Directed by Neil Burger
From: STX Entertainment
Released: 01.11.19
Review by
Julian Lytle
| January 11, 2019 at 8:30 AM
B

Basically: The American version of Intouchables or the movie with Kevin Hart and Walter White.

The Upside has a lot going against it—most of it not its fault. The first is it’s a remake of the 2011 French film Intouchables. Based on a true story, the original was well reviewed at the time and quite successful across the world. The Upside stars Kevin Hart, Bryan Cranston, and Nicole Kidman and is about Phillip LaCasse (Cranston) who is a quadriplegic and is looking for a new caretaker when he meets Dell (Hart). Hart is a parolee trying to get his life together after prison and needs a job per his parole requirements when he stumbles into an interview for this role. Phillip likes Dell because of his frankness while not belittling him. The bulk of the movie is about the burgeoning relationship between a man who basically doesn’t want to live anymore and another who shows him how special life is. All the performances are decent and it’s interesting to see a Hart performance not be completely silly. The laughs in The Upside come from a more authentic place.

Photo by David Lee - © Motion Picture Artwork 2018 STX Financing, LLC.

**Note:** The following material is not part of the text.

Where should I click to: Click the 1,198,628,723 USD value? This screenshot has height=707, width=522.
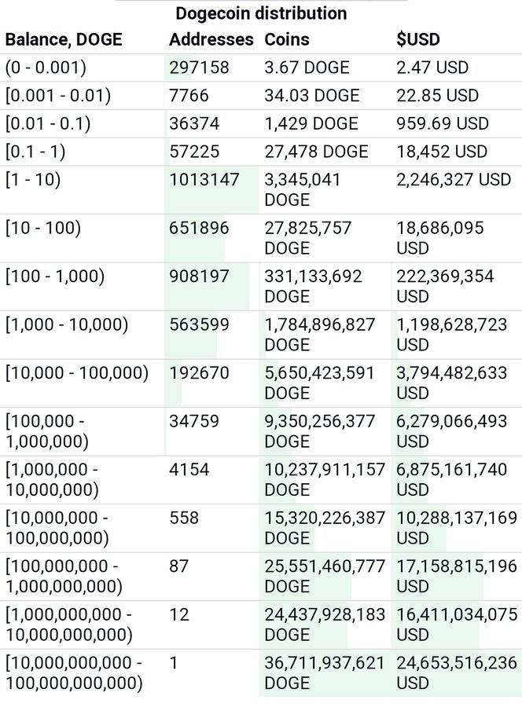click(451, 335)
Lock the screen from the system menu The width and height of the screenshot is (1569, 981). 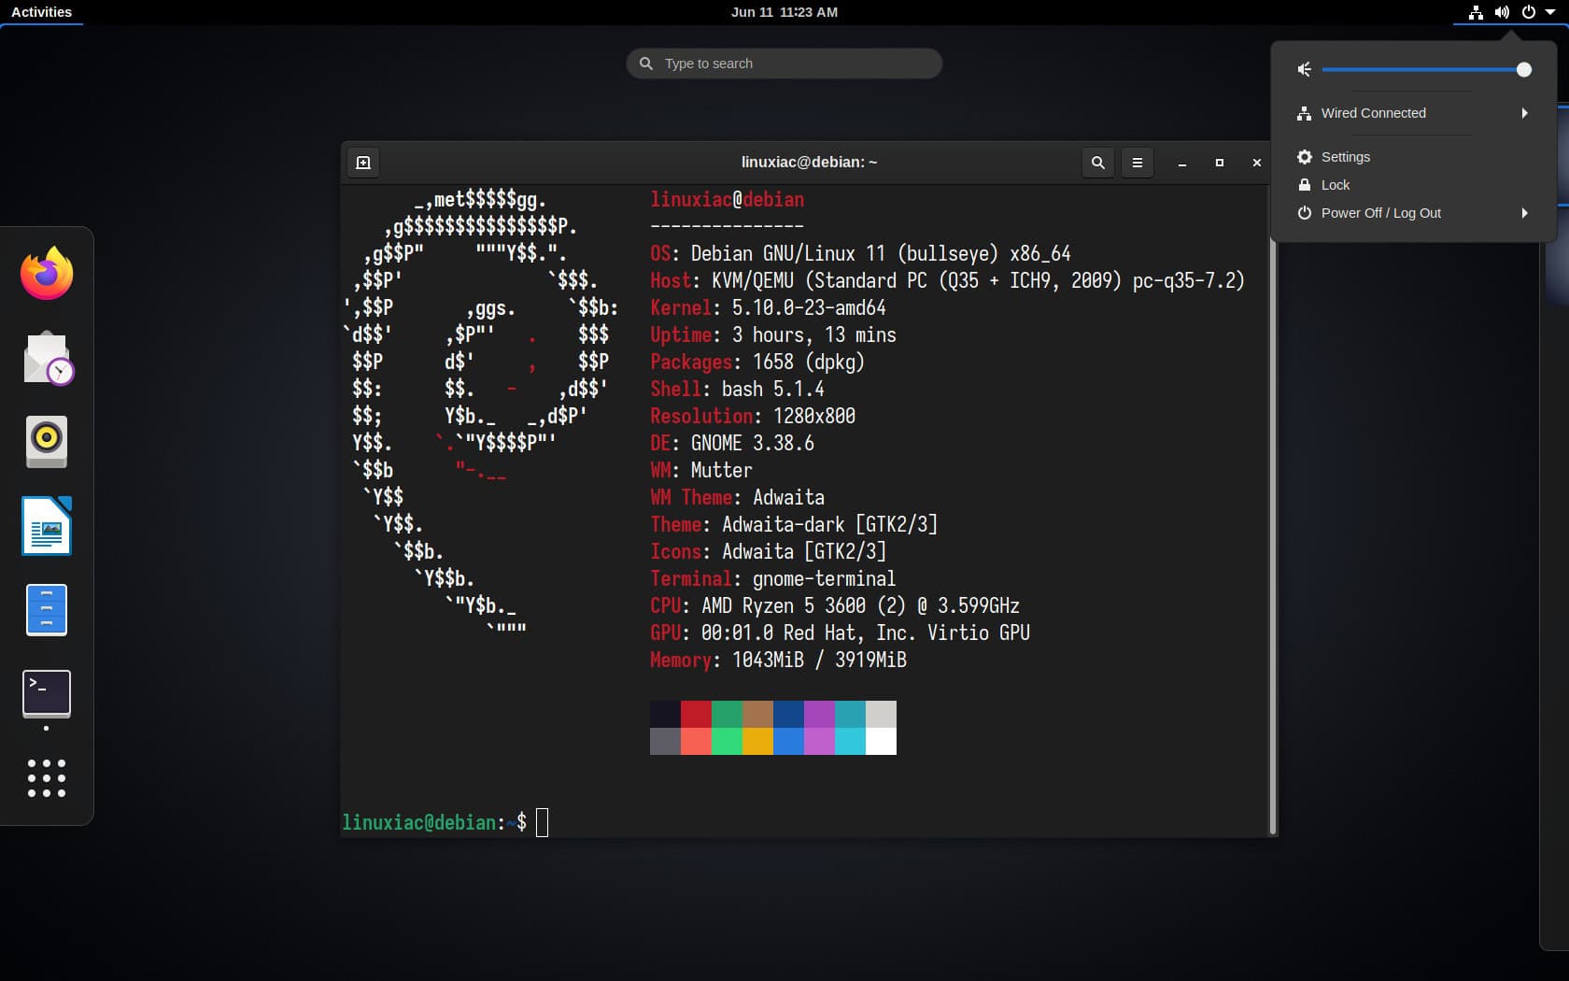(1336, 185)
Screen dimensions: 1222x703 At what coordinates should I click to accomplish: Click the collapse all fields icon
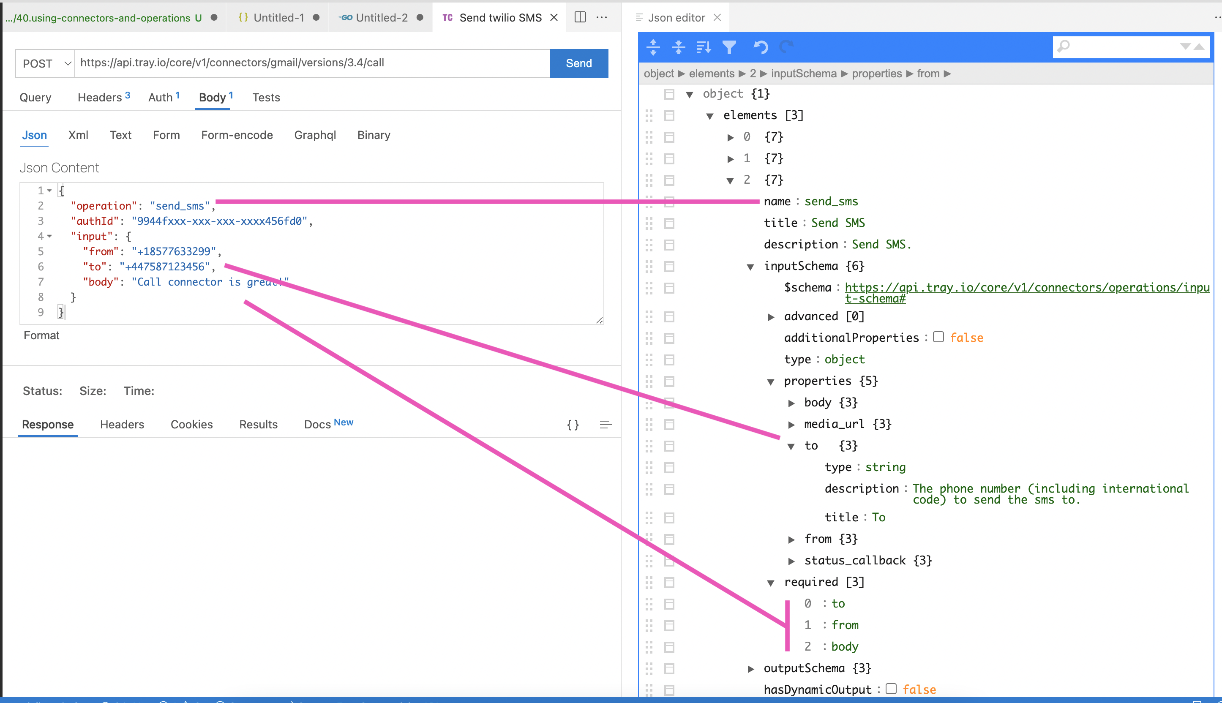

The story, while it’s good, this American version makes some cultural changes that might not sit well with people. The current issues of Kevin Hart and the Oscars, and also Green Book might affect this movie. You might be sitting there and thinking, “I get Hart’s drama but what does Green Book has to do with this?” About halfway through the movie it hit me: Dell fixes Phillip’s life. He helps him find love again and to climb out of the darkness of his past to accept the present. Dell helps Phillip see the things he loves from a new perspective and see just how the other side lives. All of that sounds great but Phillip is white and Dell is black and for some this movie will just be another one where a black person essentially saves the white person’s soul. The white folks have so much and have all this knowledge and this black person knows more about what’s really needed. It’s a trope, one that people knew before trope websites existed. This trope, known as “magical negro” was explored and researched and this movie falls deeply into it. I find the movie very entertaining and it has some real heart but I can’t not make note of the problems.

Editor’s note: There is also the issue of an able bodied actor taking on the role of a disabled person thus shutting a disabled actor out of one of the few roles expressly written for them.

The Upside is a good movie. January is a time of the year when most of the movies released are throwaways (not counting award films getting wide releases). I hope people can take the time to see it and I hope this can lead Kevin Hart to take more roles that aren’t just silly little man child comedies, like he’s built his career off of.

In the End: The Upside is a solid buddy movie.